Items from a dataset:
## START
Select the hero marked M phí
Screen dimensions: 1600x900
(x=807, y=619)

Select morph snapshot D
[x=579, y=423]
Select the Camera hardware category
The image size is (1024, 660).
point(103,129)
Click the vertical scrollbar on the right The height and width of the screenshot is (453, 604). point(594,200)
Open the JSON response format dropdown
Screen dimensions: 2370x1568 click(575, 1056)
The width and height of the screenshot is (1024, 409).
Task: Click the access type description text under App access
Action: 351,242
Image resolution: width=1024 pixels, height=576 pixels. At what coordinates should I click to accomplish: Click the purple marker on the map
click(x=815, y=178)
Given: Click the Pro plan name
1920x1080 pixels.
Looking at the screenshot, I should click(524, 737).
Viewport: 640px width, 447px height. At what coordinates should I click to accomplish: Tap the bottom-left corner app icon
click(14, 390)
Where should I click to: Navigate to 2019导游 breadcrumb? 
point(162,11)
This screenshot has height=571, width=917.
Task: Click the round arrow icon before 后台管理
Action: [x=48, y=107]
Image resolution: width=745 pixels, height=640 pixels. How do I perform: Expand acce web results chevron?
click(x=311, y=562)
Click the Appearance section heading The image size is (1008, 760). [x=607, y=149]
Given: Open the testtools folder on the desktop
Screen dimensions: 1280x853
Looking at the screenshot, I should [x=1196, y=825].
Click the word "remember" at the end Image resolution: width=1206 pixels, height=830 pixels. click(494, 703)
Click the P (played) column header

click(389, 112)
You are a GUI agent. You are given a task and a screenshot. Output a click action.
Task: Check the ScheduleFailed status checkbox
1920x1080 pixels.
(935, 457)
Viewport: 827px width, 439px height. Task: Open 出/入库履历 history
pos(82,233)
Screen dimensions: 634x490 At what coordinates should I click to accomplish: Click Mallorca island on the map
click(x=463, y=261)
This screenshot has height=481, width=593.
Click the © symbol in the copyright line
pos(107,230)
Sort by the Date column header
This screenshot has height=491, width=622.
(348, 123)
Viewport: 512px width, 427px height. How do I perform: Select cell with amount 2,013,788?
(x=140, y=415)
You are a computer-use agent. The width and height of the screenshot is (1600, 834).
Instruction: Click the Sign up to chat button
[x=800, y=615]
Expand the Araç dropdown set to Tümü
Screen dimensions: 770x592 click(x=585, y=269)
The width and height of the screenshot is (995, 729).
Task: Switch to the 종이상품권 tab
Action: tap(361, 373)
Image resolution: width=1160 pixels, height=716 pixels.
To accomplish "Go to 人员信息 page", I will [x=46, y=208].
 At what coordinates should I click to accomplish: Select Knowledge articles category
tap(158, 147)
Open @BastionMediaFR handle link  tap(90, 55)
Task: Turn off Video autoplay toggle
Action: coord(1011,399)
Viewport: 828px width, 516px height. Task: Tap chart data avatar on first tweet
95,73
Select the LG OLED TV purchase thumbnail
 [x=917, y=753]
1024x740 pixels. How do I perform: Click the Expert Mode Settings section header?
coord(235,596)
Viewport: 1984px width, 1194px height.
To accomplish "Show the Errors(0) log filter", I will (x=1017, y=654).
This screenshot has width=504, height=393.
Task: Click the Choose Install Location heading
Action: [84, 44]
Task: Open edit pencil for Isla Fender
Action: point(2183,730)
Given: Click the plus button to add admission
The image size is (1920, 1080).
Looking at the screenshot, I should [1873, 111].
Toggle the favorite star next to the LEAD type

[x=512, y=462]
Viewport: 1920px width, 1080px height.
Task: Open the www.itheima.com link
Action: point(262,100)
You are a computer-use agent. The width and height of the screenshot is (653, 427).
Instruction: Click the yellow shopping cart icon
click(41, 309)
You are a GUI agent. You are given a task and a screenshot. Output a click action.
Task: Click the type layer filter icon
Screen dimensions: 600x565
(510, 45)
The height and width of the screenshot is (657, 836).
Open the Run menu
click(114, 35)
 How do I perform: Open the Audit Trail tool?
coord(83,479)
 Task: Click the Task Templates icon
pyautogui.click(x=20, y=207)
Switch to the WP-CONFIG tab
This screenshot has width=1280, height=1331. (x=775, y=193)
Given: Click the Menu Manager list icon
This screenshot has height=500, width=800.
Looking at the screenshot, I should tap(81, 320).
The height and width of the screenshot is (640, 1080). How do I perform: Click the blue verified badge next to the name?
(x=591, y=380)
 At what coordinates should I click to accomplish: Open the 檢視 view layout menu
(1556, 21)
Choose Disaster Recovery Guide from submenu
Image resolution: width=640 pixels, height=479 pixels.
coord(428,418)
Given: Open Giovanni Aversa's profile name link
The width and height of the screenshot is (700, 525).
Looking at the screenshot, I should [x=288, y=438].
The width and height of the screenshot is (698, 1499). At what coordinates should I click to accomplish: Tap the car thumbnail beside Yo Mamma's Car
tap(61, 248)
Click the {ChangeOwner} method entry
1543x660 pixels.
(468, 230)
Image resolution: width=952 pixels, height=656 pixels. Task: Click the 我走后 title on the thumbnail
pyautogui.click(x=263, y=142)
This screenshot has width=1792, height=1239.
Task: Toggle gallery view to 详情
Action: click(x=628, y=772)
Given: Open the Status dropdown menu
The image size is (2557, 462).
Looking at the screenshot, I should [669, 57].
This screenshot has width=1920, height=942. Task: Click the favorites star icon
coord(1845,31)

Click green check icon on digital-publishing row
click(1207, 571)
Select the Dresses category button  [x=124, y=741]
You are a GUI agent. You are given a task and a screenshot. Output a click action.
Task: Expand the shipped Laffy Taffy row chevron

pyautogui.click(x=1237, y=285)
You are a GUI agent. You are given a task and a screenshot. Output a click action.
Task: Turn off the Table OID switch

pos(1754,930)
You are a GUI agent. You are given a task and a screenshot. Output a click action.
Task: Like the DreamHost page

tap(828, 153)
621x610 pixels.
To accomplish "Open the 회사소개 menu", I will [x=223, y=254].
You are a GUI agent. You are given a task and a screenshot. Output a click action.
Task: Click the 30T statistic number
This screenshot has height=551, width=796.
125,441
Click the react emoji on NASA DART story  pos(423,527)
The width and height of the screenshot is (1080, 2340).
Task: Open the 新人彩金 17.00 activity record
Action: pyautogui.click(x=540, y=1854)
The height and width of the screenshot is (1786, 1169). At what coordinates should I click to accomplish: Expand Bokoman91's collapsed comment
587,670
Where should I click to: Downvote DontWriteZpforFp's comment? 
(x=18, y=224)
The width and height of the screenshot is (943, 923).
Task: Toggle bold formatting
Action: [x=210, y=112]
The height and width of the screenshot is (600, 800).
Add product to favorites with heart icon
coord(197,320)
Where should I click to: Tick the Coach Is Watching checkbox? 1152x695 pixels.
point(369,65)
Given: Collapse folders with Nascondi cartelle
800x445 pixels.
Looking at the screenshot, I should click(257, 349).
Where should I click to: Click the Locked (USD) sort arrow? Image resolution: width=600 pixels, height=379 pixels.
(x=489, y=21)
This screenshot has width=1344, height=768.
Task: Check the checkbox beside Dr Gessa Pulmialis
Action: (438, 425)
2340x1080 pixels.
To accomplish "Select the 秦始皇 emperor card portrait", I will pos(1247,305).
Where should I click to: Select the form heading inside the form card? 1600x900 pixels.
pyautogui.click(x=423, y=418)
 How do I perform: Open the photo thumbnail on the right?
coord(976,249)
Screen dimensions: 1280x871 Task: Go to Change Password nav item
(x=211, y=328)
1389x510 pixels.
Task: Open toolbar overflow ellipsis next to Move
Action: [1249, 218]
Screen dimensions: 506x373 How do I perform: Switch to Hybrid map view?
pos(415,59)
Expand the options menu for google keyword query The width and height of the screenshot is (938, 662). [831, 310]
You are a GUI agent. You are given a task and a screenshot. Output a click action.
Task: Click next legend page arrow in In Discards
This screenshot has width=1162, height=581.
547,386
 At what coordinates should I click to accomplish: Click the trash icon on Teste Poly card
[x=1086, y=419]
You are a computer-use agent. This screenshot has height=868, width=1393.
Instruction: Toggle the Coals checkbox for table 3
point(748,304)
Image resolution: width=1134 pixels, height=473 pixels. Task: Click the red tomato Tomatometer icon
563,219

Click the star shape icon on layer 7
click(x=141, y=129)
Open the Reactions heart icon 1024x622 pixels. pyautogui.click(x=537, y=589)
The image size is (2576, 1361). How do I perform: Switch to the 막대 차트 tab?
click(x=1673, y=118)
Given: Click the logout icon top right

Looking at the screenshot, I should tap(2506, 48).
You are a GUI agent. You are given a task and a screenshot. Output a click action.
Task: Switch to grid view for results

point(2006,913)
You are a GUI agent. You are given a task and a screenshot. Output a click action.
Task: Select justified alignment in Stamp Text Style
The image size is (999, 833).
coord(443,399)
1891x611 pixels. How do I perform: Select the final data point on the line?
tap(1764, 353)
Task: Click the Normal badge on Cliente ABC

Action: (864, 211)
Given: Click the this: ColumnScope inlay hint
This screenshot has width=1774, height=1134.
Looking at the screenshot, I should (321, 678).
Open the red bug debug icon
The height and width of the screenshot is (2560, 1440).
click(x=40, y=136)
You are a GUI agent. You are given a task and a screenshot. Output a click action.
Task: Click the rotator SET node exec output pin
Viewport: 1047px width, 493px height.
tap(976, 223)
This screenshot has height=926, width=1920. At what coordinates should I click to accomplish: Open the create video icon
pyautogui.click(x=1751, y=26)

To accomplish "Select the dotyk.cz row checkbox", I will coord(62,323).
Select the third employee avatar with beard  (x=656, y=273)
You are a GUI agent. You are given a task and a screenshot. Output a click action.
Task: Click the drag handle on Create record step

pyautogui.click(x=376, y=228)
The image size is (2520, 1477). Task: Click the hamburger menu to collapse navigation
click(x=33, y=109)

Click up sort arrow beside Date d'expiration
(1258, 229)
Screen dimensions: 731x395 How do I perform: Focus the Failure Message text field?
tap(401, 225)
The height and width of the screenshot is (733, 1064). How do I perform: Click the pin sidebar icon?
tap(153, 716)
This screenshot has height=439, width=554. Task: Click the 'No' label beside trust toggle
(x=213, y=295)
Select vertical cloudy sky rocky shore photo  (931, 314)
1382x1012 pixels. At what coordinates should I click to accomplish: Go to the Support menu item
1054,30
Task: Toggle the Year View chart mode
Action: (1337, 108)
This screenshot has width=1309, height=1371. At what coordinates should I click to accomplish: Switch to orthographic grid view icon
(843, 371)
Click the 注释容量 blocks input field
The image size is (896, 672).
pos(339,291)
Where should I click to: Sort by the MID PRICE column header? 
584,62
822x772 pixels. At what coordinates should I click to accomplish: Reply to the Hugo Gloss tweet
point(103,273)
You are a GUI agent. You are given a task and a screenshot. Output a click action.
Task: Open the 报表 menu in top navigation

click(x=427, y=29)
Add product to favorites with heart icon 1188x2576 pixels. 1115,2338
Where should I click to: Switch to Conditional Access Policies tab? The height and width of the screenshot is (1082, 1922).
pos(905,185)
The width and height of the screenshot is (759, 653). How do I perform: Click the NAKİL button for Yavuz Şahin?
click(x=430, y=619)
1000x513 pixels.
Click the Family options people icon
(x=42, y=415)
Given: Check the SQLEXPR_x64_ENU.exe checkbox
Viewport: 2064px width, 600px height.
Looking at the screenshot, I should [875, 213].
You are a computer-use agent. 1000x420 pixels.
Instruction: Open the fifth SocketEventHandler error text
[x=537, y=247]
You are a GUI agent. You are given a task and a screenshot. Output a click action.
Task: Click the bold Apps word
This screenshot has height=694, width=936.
## END
SET TASK
Copy out the lines of the items word for word, starting at the line that contains "You are a computer-use agent. 1000x420" and ending with the last line of the items, both ends included.

WRITTEN RESPONSE
You are a computer-use agent. 1000x420 pixels.
Instruction: Open the fifth SocketEventHandler error text
[x=537, y=247]
You are a GUI agent. You are given a task and a screenshot. Output a click action.
Task: Click the bold Apps word
This screenshot has height=694, width=936.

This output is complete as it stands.